Another "CORDIC"-like approach to logarithm calculation is Feynman's algorithm, which uses the fact that every real \$x\$, \$1 \lt x \lt 2\$, can be approximated with
$$x \approx \prod_{k=1}^{N} \left(1 + 2^{-k}\right) B_k , \quad B_k \in 0, 1$$
where \$B_k\$ is the \$k\$'th fractional bit in \$x\$, and therefore
$$\log(x) = \sum_{k=1}^{N} B_k \log\left(1 + 2^{-k}\right)$$
Since single-precision floating point (IEEE 754 Binary32) has 24 significant bits in its mantissa, \$N = 24\$ should suffice.
That is, we'll only need 24 single-precision floating point numbers, pair-wise.

This is particularly well suited for IEEE 754 binary floating point types.
« Last Edit: December 27, 2021, 03:28:42 pm by Nominal Animal »
 

Offline SiliconWizard

  • Super Contributor
  • ***
  • Posts: 15413
  • Country: fr
Re: Compact sin(x) which gets to within 0.1%, x = 0 to 2xPI
« Reply #93 on: December 28, 2021, 12:22:51 am »
What I am wondering myself, is whether absolute or relative error is the "better" error metric here.

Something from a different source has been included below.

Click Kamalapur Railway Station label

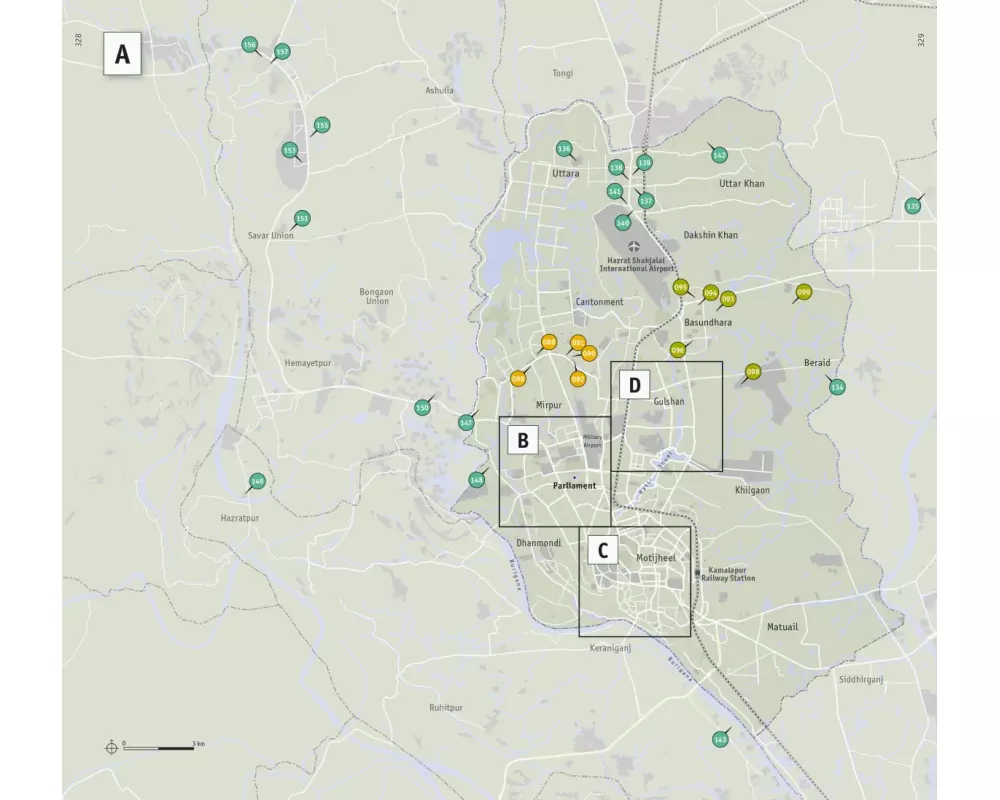point(731,573)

Yeah. I think that would really depend on what you're using the function for.
With that said, as always, of course, before using any kind of "expensive" function or operation, make sure you really need them. Sometimes changing the computation approach just allows to get rid of them. Probably obvious for most people here, but I've see too many using log() or sqrt() when you could definitely do without them.
 

Offline T3sl4co1l

  • Super Contributor
  • ***
  • Posts: 22436
  • Country: us
  • Expert, Analog Electronics, PCB Layout, EMC
    • Seven Transistor Labs
Re: Compact sin(x) which gets to within 0.1%, x = 0 to 2xPI
« Reply #94 on: December 28, 2021, 03:06:05 am »
Or the really low-hanging fruits, like integer-argument pow()... :D

Speaking of, anyone know how often GCC or other compilers are able to simplify those?  I don't know offhand whether it's smart enough to spot an integer (or say within 1 ULP of an integer cast to float) literal and produce alternative code, or if it really matters much/at all (because the argument has to be cast to float and no assumptions can be made), or if it can even end-run around the semantics and detect that an integer literal has been used?  I would assume the latter, not so much, but all are reasonable to varying degrees...

Tim
Seven Transistor Labs, LLC
Electronic design, from concept to prototype.
Bringing a project to life?  Send me a message!
 

Offline SiliconWizard

  • Super Contributor
  • ***
  • Posts: 15413
  • Country: fr
Re: Compact sin(x) which gets to within 0.1%, x = 0 to 2xPI
« Reply #95 on: December 28, 2021, 03:25:07 am »
As far as I know, if you pass an integer to a function which has a FP argument, the integer will get promoted to a FP, and then the function will get called. Due to the promotion rule in C, I don't think a compiler would be allowed to optimize this out - at least by using an integer version of the function instead, for instance.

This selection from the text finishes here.